Tuesday, July 22, 2008

Financial Literacy

This article was surprising and disturbing, but in hindsight it really
should not have been:

http://freakonomics.blogs.nytimes.com/2008/07/21/are-we-a-nation-of-financial-illiterates/

The main point of the article is that a lot of people cannot answer
really basic questions about personal finance. They also say that
nobody really knows the details about the ignorance, because nobody
has studied it. This is probably because people who have the
qualifications to study financial literacy will assume that everybody
knows the basic stuff.

But when I stop to think about it, most of my financial literacy comes
from the Larry Burkett radio show. If you've never heard of him, he
was a financial expert who ran a talk and advice show. He would
explain the basics of financial planning, budgeting, interest rates,
etc. and give advice to people who called in. It was aired on the
Christian radio station, and my parents would listen to him in the car
when I was a kid.

They taught nothing about this in school. Our eighth grade health
teacher did a class on filling out tax forms, and she may have given
some vague recommendation to save money, but that was it. When I went
to college, I took accounting and finance classes. But they were
mainly designed to teach you the skills to be a corporate office
drone; there was very little on personal finance. And outside the
College of Business, there was nothing at all.
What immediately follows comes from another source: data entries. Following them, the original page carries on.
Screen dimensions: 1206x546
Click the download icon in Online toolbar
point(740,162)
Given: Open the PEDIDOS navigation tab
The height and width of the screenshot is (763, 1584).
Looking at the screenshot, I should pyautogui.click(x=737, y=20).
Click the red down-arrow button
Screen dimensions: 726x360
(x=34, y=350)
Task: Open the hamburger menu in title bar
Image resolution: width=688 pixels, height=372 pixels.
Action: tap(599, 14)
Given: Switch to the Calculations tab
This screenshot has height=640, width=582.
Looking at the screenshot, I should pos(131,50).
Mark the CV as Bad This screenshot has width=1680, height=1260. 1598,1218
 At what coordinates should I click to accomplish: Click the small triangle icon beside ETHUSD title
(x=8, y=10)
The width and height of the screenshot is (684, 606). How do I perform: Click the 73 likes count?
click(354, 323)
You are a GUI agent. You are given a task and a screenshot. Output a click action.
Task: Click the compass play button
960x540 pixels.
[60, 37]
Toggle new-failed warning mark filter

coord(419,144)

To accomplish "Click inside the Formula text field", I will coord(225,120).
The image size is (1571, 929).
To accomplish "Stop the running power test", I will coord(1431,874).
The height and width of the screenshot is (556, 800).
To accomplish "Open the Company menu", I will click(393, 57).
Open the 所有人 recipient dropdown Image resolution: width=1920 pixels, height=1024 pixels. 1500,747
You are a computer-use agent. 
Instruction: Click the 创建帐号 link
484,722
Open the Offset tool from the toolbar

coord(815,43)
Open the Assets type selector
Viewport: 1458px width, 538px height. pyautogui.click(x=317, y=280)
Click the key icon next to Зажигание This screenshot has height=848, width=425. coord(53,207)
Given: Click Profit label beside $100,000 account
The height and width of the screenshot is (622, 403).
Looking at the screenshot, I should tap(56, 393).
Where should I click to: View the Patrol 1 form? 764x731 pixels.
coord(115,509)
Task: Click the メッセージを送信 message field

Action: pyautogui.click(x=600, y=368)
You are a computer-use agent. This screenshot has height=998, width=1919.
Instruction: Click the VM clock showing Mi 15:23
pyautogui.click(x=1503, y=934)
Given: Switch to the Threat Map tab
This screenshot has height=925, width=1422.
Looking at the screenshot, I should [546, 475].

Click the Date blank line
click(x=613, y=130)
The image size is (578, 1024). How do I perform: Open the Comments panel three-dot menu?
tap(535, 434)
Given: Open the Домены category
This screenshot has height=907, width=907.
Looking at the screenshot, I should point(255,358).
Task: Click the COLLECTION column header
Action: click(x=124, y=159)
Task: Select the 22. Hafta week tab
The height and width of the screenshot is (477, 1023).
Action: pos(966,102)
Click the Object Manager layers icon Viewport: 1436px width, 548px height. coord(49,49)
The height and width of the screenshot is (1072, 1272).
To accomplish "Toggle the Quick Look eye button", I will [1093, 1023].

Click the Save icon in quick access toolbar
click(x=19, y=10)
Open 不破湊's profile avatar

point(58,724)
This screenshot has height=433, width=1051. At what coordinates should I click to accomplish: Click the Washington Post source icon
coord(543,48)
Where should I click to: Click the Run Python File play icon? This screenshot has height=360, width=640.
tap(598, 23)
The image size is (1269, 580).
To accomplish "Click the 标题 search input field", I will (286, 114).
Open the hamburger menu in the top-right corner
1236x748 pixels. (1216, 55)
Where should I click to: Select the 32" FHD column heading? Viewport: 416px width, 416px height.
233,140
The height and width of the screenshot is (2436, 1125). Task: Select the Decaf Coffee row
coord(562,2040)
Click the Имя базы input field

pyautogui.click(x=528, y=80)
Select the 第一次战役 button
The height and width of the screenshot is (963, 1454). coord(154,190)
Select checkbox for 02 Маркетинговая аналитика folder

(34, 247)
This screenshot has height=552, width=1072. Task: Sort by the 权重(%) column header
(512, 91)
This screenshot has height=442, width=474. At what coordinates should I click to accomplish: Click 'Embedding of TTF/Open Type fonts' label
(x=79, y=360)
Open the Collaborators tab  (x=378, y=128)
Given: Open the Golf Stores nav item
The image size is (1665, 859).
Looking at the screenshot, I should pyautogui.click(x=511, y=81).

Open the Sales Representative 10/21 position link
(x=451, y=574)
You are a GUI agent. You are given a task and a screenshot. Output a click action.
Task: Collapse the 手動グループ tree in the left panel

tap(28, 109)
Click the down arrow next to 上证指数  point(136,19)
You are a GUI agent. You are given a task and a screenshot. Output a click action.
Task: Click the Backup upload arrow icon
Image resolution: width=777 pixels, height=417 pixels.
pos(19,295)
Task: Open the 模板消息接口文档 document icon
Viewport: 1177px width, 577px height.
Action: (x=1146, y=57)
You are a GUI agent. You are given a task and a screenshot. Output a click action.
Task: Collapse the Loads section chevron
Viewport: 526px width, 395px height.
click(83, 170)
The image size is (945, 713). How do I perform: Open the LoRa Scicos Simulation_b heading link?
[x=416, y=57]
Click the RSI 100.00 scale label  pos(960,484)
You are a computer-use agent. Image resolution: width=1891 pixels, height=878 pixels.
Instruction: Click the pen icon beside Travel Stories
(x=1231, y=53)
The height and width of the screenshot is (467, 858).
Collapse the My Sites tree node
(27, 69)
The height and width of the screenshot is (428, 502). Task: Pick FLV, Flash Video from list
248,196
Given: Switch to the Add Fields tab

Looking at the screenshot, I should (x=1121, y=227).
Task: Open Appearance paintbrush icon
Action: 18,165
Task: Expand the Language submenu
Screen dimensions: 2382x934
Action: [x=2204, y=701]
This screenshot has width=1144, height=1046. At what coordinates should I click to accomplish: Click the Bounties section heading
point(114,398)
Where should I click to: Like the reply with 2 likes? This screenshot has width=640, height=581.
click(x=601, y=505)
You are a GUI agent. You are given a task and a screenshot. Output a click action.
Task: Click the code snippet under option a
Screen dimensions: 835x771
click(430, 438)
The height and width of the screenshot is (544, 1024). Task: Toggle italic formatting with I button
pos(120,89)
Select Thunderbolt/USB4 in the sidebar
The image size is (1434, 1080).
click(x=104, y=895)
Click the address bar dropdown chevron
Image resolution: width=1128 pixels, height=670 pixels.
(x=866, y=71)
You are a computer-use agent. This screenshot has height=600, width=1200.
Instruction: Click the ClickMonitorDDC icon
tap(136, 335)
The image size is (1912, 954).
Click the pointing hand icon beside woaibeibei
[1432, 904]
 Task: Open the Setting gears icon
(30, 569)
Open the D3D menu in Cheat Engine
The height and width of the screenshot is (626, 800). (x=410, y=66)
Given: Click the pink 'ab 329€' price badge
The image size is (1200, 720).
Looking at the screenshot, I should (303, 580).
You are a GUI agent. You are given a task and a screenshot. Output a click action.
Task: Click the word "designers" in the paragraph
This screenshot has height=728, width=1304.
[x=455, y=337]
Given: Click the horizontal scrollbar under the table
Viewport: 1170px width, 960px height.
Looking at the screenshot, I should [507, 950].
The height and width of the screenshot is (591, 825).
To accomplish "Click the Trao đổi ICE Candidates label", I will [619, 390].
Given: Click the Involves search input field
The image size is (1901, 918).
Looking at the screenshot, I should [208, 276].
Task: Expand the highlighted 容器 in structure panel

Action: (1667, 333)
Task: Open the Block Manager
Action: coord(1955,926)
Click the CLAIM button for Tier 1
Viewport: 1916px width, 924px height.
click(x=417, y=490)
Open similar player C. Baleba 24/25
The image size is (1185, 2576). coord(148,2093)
So the complete ignorance on financial matters is not surprising.
Nobody teaches it. Our school system makes algebra, which is useless
for 95% of the population, a graduation requirement, while teaching
absolutely nothing about interest rates and balancing budgets. All
information about money comes from friends and family, charities, or
people who are trying to sell you something.

As far as I can tell, churches and religious groups seem to be the
only people trying to teach financial literacy in a systematic way.
It is a sad comment on our society that an organization devoted to the
health of the soul finds it necessary to teach the ways of Mammon.

1 comment:

Dylan Bruns said...

Our current problems stem from this. People made bad decisions, and have harmed the economy, even for those who made good choices. It would be nice if we would teach it, but todays school are failing at standard education.